** Provided records follows **

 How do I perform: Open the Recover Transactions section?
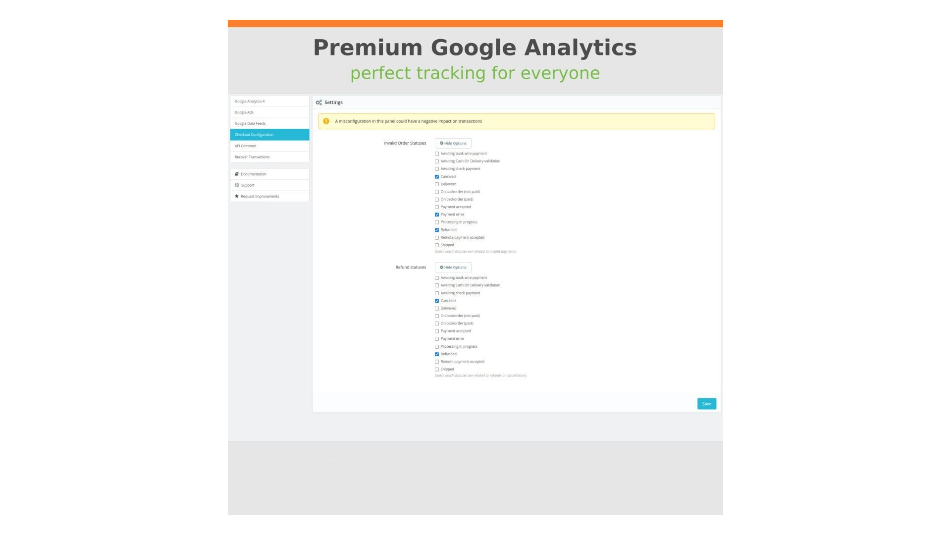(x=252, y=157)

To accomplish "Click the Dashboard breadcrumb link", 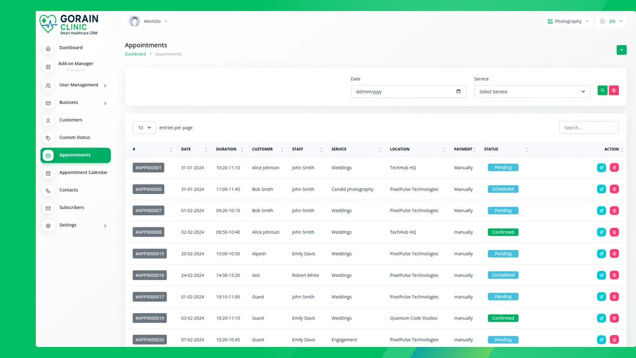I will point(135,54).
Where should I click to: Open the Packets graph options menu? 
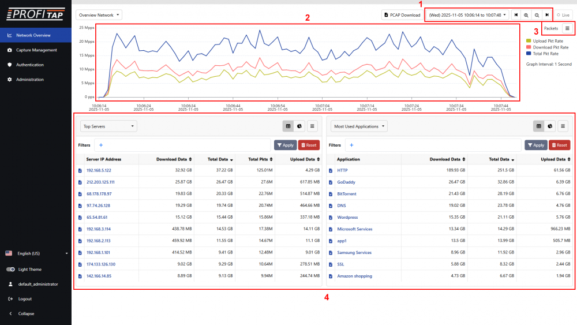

** End of Provided records **
** Provided records follows **

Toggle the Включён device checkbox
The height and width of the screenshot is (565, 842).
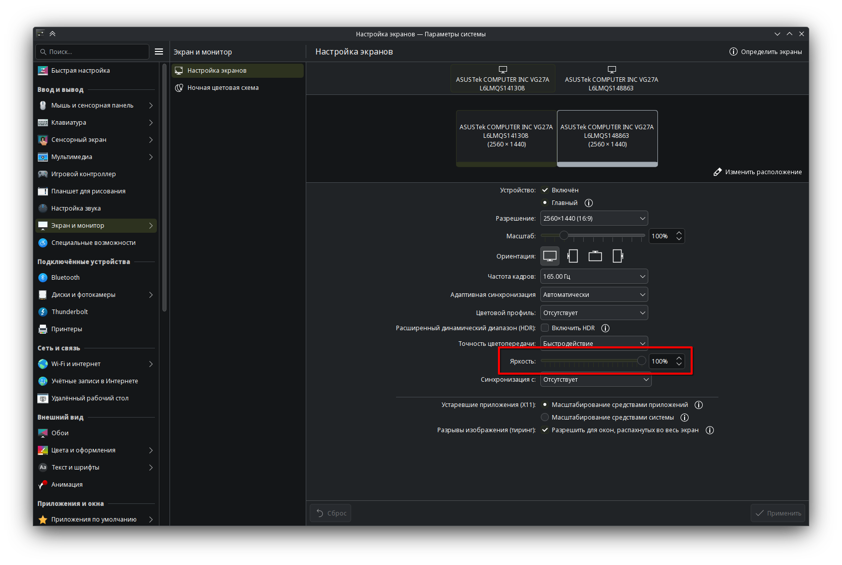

** End of Provided records **
** Provided records follows **

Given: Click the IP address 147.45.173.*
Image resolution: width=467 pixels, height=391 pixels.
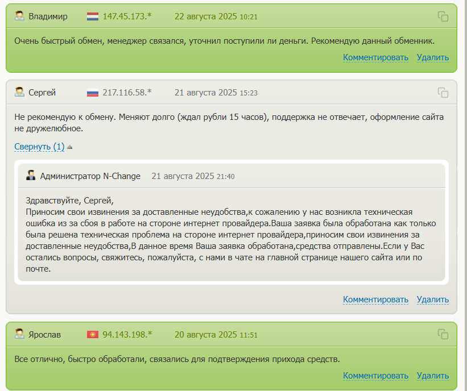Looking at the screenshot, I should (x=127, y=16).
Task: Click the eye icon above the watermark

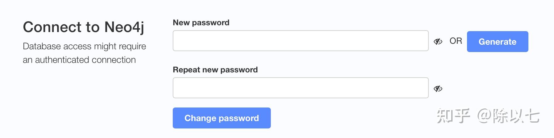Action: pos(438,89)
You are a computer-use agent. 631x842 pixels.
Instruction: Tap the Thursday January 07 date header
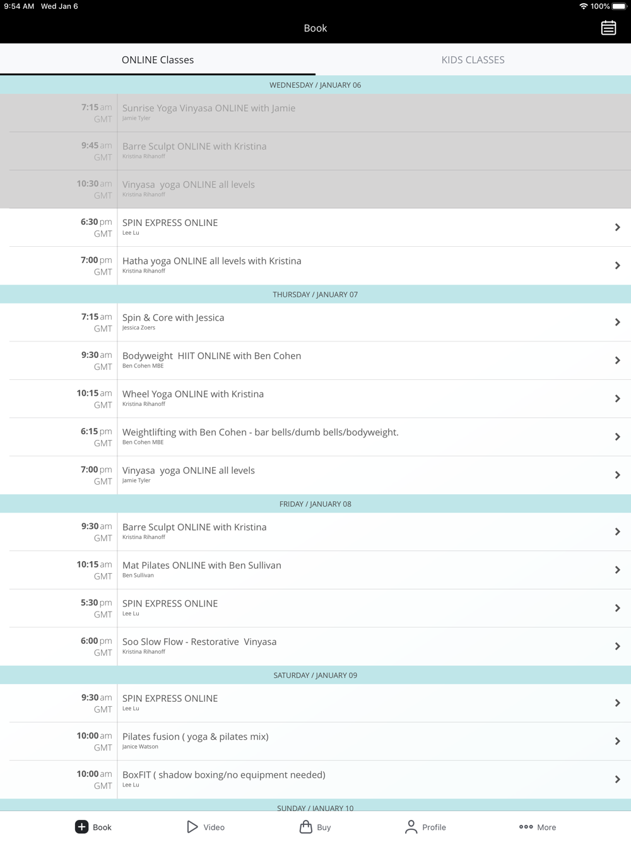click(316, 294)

** End of Provided records **

§ **Work request**:
The required output is every line above from the one with "Toggle the Включён device checkbox" down to the one with "The height and", restated word for word, ends included.

§ **Result**:
Toggle the Включён device checkbox
The height and width of the screenshot is (565, 842).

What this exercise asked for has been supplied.